Nach der Geburt der Tochter Leoni im Jahr 2002 teilten sich beide daher zunächst eine Stelle, um in den folgenden Jahren die Wochenarbeitszeit gemeinsam "langsam wieder hochzufahren" - von 24 über 30 auf heute 35 Stunden. Drei Tage arbeitet Müller-Hirsch jetzt am Unternehmensstandort in Schwieberdingen bei Stuttgart, zwei Tage seine Frau im benachbarten Tamm, die restliche Arbeit erledigen sie abwechselnd zu Hause im Heimbüro.

Seit 2002 ist das hochqualifizierte Akademikerpaar nun in unterschiedlichen Eltern- und Teilzeit-Modellen für Bosch tätig. "Flexibilität, Organisationstalent, Disziplin, eine zuverlässige Kinderbetreuung am Wohnort und die Rückendeckung von Vorgesetzten und Kollegen" sind für die beiden über das Familieneinkommen hinaus die wichtigsten Voraussetzungen, um Familie und Beruf unter einen Hut zu bekommen.

Kein Verzicht auf Freiraum

"Mit unseren Teil- und Elternzeitmodellen wollen wir vor allem hochqualifizierte Mitarbeiter und deren Wissen langfristig an unser Unternehmen binden", sagt Heidi Stock, Leiterin Chancengleichheit in der Bosch-Gruppe. Mehr als hundert Arbeitszeit-Modelle bietet der Konzern deshalb an den verschiedenen Standorten den Mitarbeitern an, die nach Region und individuellen Bedürfnissen variieren. So gibt es beispielsweise Regelungen im badischen Bühl nahe der französischen Grenze, die sich nach den Öffnungszeiten der Kinderbetreuungsstätten in Frankreich richten, oder solche, die individuell mit einzelnen Arbeitnehmern abgestimmt sind, wie das Beispiel der Familie Hirsch zeigt.

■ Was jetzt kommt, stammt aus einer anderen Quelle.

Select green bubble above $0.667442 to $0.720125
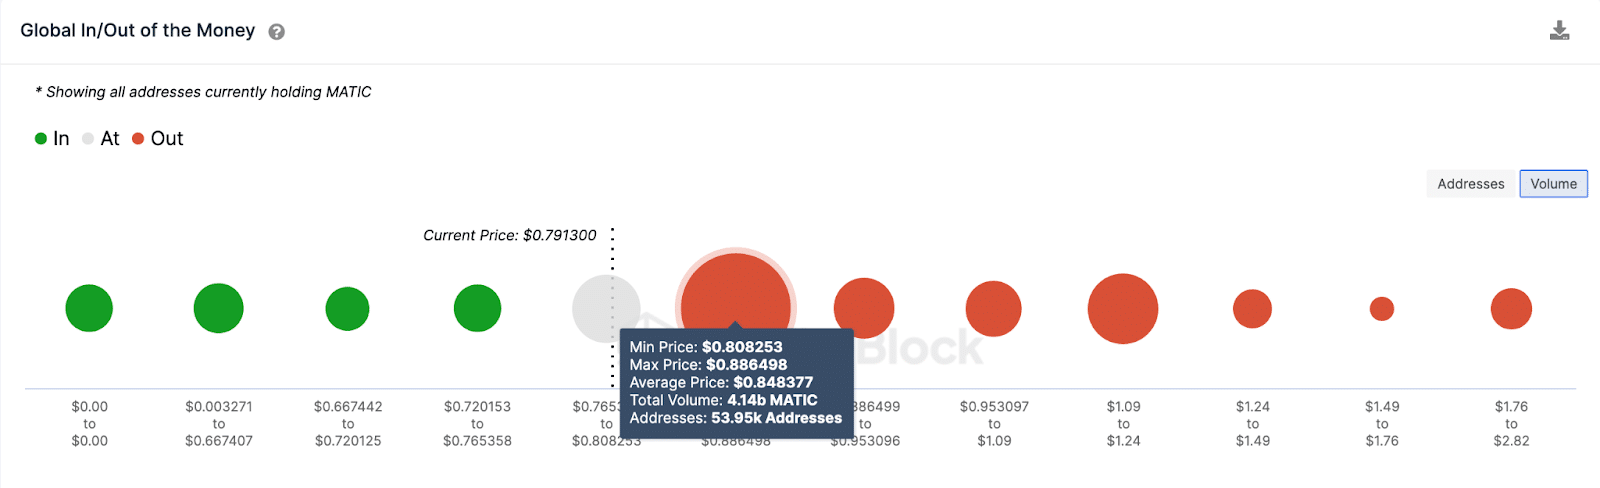 point(347,309)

"Uns beiden macht die Arbeit Spaß, aber auf den zusätzlichen Freiraum für das Kind wollen wir nicht mehr verzichten", sagt Hirsch. Mit der heutigen Regelung sei für sie die Endstufe einer Entwicklung erreicht, eine Rückkehr zu hundert Prozent planen beide vorerst nicht.

Im Unternehmen angekommen

Ob Arbeitszeitkonten, Teilzeitmodelle, Familienzeiten oder Vater-Kind-Programme: "In den vergangenen vier bis fünf Jahren ist das Thema Vereinbarkeit von Beruf und Familie beziehungsweise von Beruf und Pflege in den Unternehmen endgültig angekommen", sagt Stefan Becker, Geschäftsführer der berufundfamilie Service GmbH der gemeinnützigen Hertie-Stiftung in Frankfurt am Main. Insgesamt 780 Unternehmen, Institutionen und Hochschulen haben mittlerweile deren Zertifikat erworben, das seit Gründung der Initiative im Jahr 1998 zu einem Qualitätssiegel für familienbewusste Personalpolitik geworden ist. 2008 wurden mehr als 340 Unternehmen und Institutionen auditiert, 50 Prozent mehr als im Vorjahr. Was für die einen vor allem dem Personalmarketing und der Darstellung nach außen dient, ist für andere ein Instrument der Personalentwicklung im Unternehmen.